| List of tasks |
1: In the home-buying guide, substitute "attorneys" for "lawyers" and write out the passage starting with "Are YOU Ready" and going on through "these key steps.".
2: Pick up the home-buying guide after its last sentence and carry it forward.

| Source |
————

Are YOU Ready to Buy a Home?

Getting Started


Buying a property can require a considerable amount of research and time. One of the keys to making the home-buying process easier and more understandable is planning. In doing so, you’ll be able to anticipate requests from lenders, lawyers and a host of other professionals. Furthermore, planning will help you discover valuable shortcuts in the home-buying process.

As you begin your search, keep in mind these key steps.

Step One: Determine if You Are Ready
One of the first questions to ask is whether you are ready to buy. If you are renting, some will tell you that your rent money is going down the drain, that you can pay close to the same for a house payment and actually make your money go toward something (equity or value in the home). While cost of renting vs. buying is a definite consideration, you should consider all aspects of home ownership to determine if now is the right time to buy.
  • Why do you want to buy?
  • Do you know what your want?
  • Are you planning to move to a new community due a lifestyle change or is buying an option not a requirement?

————

| Extracted information |
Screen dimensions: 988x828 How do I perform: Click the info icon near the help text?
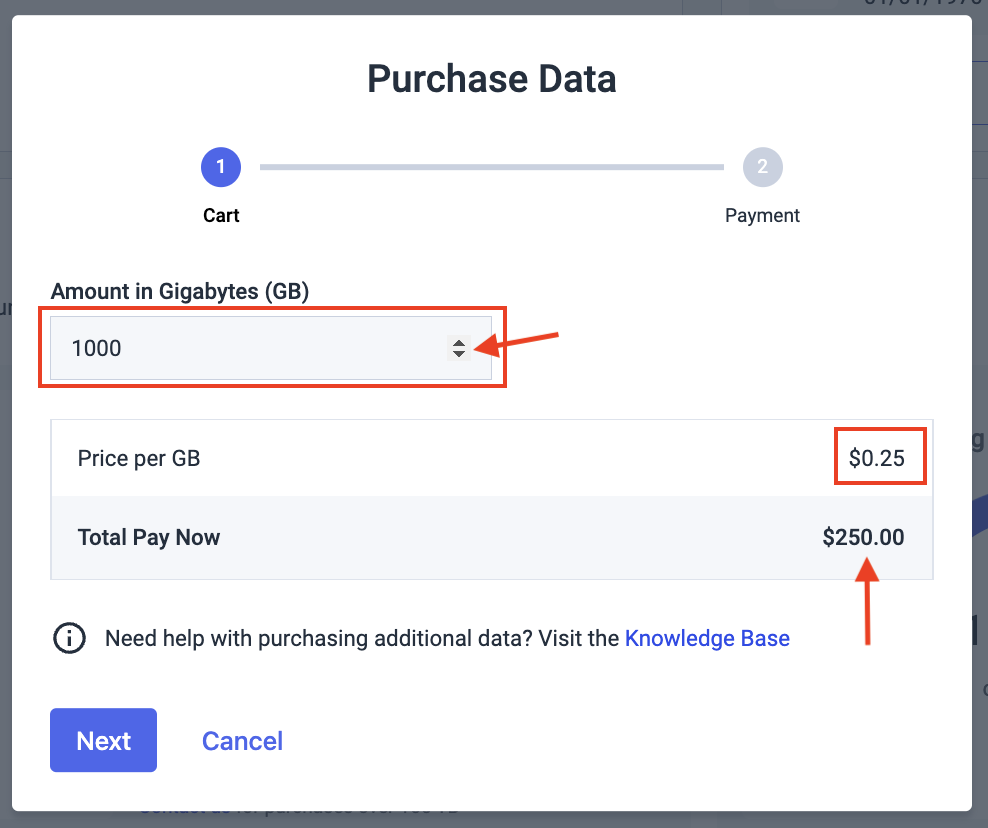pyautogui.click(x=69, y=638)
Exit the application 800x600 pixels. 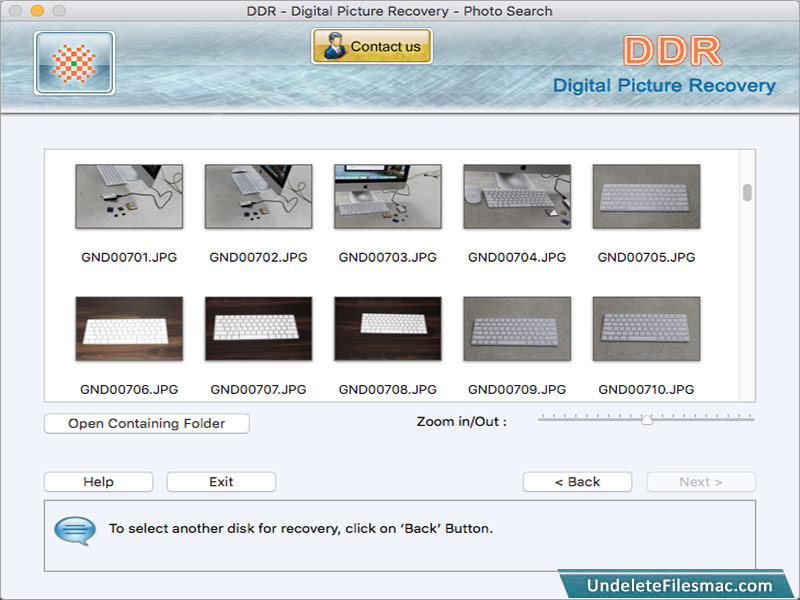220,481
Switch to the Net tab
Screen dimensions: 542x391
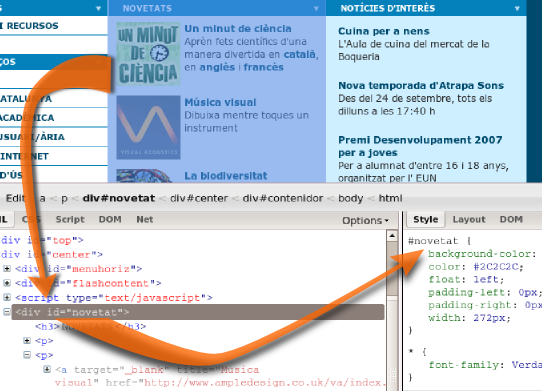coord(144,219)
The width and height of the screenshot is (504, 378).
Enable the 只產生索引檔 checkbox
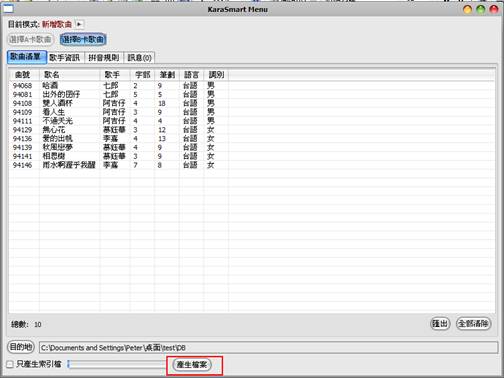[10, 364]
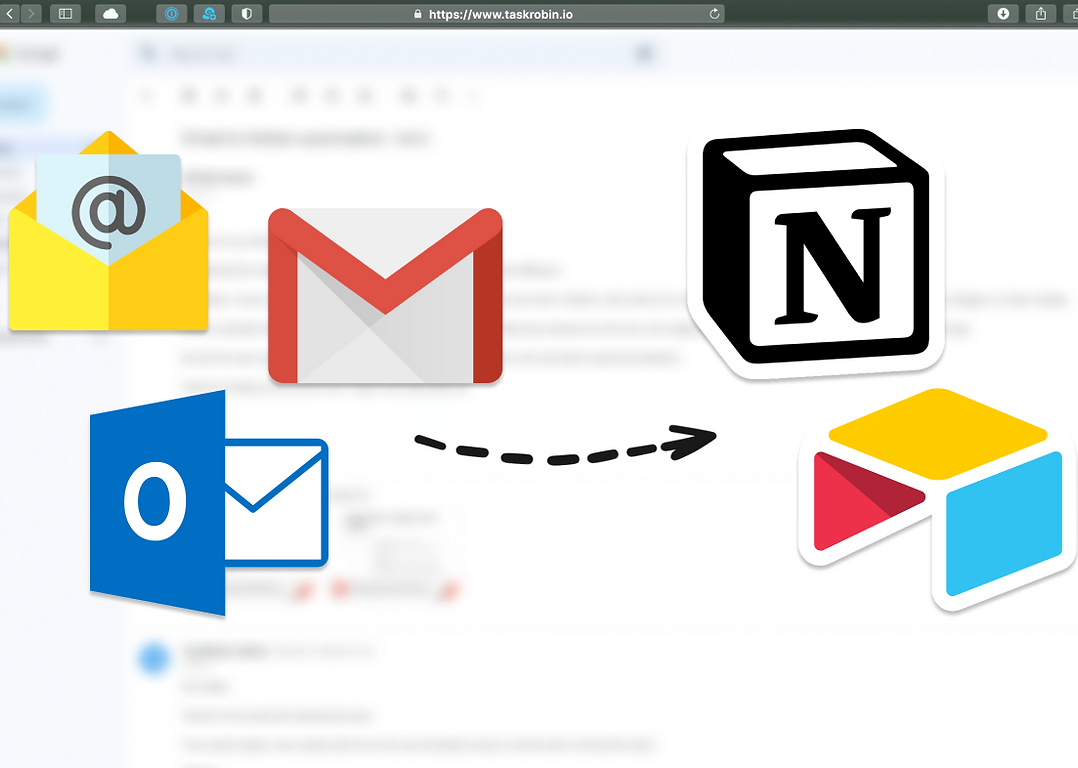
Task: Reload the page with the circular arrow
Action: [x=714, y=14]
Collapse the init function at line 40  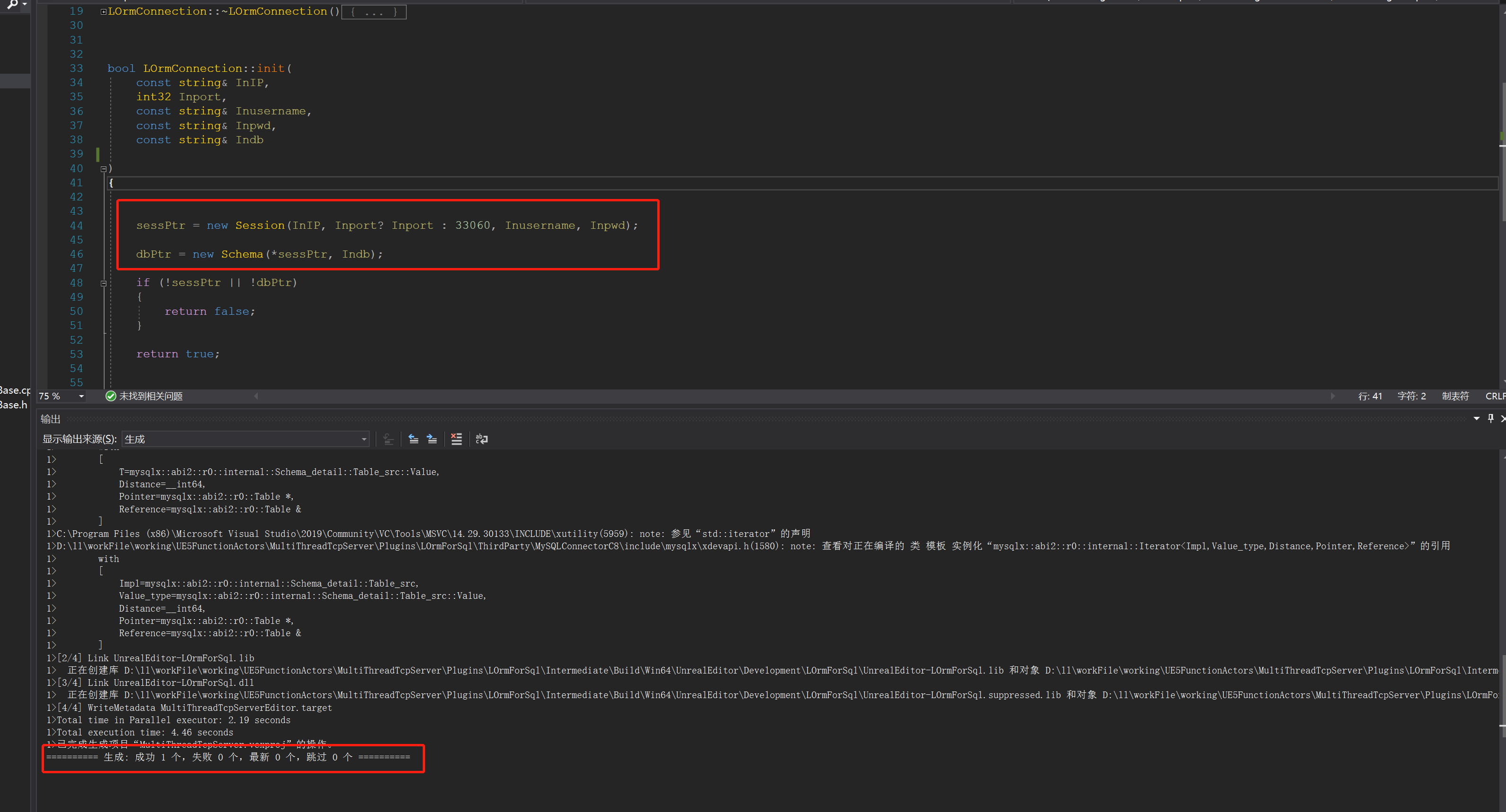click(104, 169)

————

| Answers in order |
1:
Are YOU Ready to Buy a Home?

Getting Started


Buying a property can require a considerable amount of research and time. One of the keys to making the home-buying process easier and more understandable is planning. In doing so, you’ll be able to anticipate requests from lenders, attorneys and a host of other professionals. Furthermore, planning will help you discover valuable shortcuts in the home-buying process.

As you begin your search, keep in mind these key steps.

2:
  • What would you like in terms of real estate that you do not now have?
  • Do you have a purchasing timeframe?
  • Do you have the money? for financing? the downpayment? closing costs?
  • Can you afford the costs of home ownership? maintenance?
  • Have you weighed all of the pros and cons of home ownership? 
Whether you decide to take the step to home ownership, the more you know about your financial capabilities and the real estate market, the more likely you are to effectively define your goals.

Step Two: Loan Pre-Approval
Before you begin to seriously shop for a home, it makes sense to know your price range or just how much home you can afford. It is beneficial to find the amount of money you can borrow prior to your house search, otherwise you could be spending time and effort looking for a house that does not meet your affordability level. Often the first step a real estate agent will take is prequalify you for a loan. This might be a ballpark figure or estimate based on typical loan setups, or you may formally apply for a loan and become preapproved. You can enhance your buying power by getting pre-approved or pre-qualified.

Step Three: Make a Checklist for Buying
You’ll save yourself many hours of shopping if you narrow your home search and make a list in advance of the features you must have, would like to have, absolutely do not want and would prefer not to have. Start by using basic measures such as general location and affordability, then you can refine your search and focus on homes that offer the most desirable features.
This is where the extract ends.